Portal – Como os marcadores raça, classe e gênero atuam em nosso país?
Magali Almeida – Esses marcadores conformam a vida de milhares de mulheres negras e indígenas. Essas questões fazem parte da história brasileira, ou seja, da formação da sociedade brasileira. As relações de poder patriarcais e raciais perfilam o padrão civilizatório de desenvolvimento adotado aqui, no Brasil, pelas classes dominantes, produzindo desigualdades, apesar das resistências dos grupos subalternizados. Falar sobre o racismo é central para a compreensão dessa ideologia de dominação que estrutura conceitos, organização do trabalho, divisão sexual do trabalho. A partir desses marcadores, são definidos os lugares sociais para os diferentes grupos de raça e gênero. A princípio, eu diria que, ao falar desses marcadores, nós estamos falando da formação sócio-histórica brasileira e dos seus desdobramentos nos dias atuais.

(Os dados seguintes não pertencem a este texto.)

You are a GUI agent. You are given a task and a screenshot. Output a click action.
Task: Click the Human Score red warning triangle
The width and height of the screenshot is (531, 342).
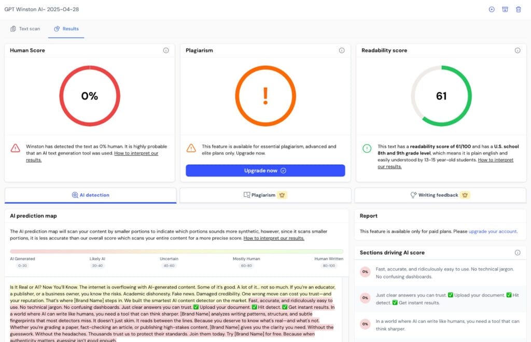coord(15,148)
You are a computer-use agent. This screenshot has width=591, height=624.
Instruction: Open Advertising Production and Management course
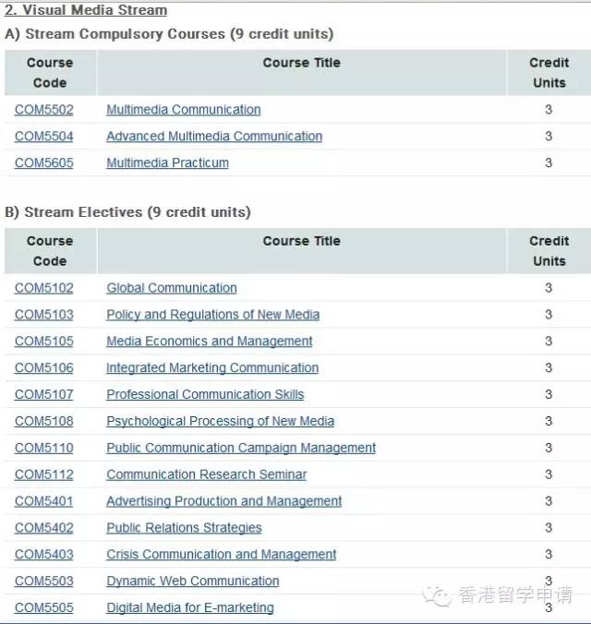pos(223,501)
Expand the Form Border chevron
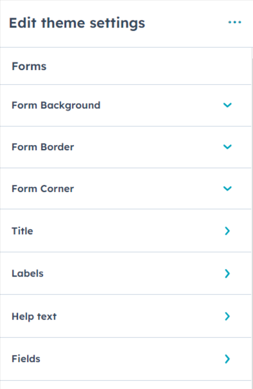 pyautogui.click(x=227, y=146)
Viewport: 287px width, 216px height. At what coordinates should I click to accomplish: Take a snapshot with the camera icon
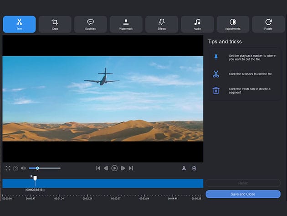(x=15, y=168)
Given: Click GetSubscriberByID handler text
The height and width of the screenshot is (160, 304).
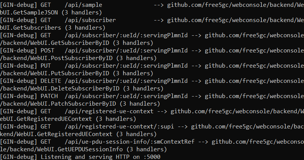Looking at the screenshot, I should click(x=80, y=43).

Portal – Comente, por favor, o possível agravamento deste cenário na atual conjuntura, na qual há negativa, por parte do Executivo Federal, das desigualdades de raça e gênero. Por outro lado, mesmo nas Universidades, que são espaços de resistência aos conservadorismos, há também certa dificuldade com desigualdades raciais. Um exemplo é o ainda reduzido número de instituições com política de cotas nos cursos de pós-graduação…

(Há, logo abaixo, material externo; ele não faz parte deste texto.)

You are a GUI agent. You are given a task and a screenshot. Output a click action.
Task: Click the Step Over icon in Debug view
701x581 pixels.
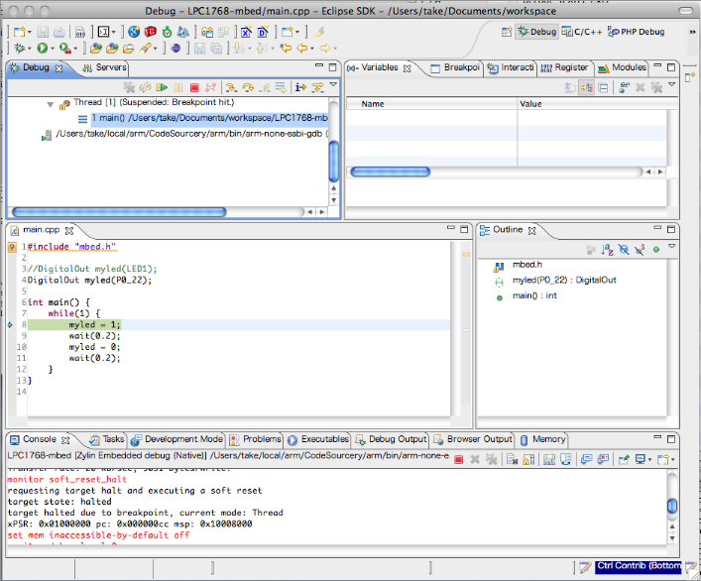[x=247, y=88]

Magali Almeida – Essa provocação que você faz na sua pergunta me leva a pensar como o racismo opera no Brasil. Você trouxe como exemplo depositário dessa ideologia o Executivo. No entanto, ao mesmo tempo, você traz indicadores reais de que esse tema ainda é polêmico dentro da própria Universidade, que é um espaço plural e de resistência ao modelo e ao projeto neoconservador do Executivo. Isso demonstra que o racismo está presente nos dois lados. Tanto no projeto do Executivo como também ainda permeia a Universidade, na medida em que a gente não reconhece a cota racial como um direito constitucional. Isso demonstra a existência de setores que não compactuam, obviamente, com a política e o projeto do Executivo, mas ainda bebem numa ideologia racista.
Portal – Tão sério quanto negar o racismo é acreditar que não há conflito racial?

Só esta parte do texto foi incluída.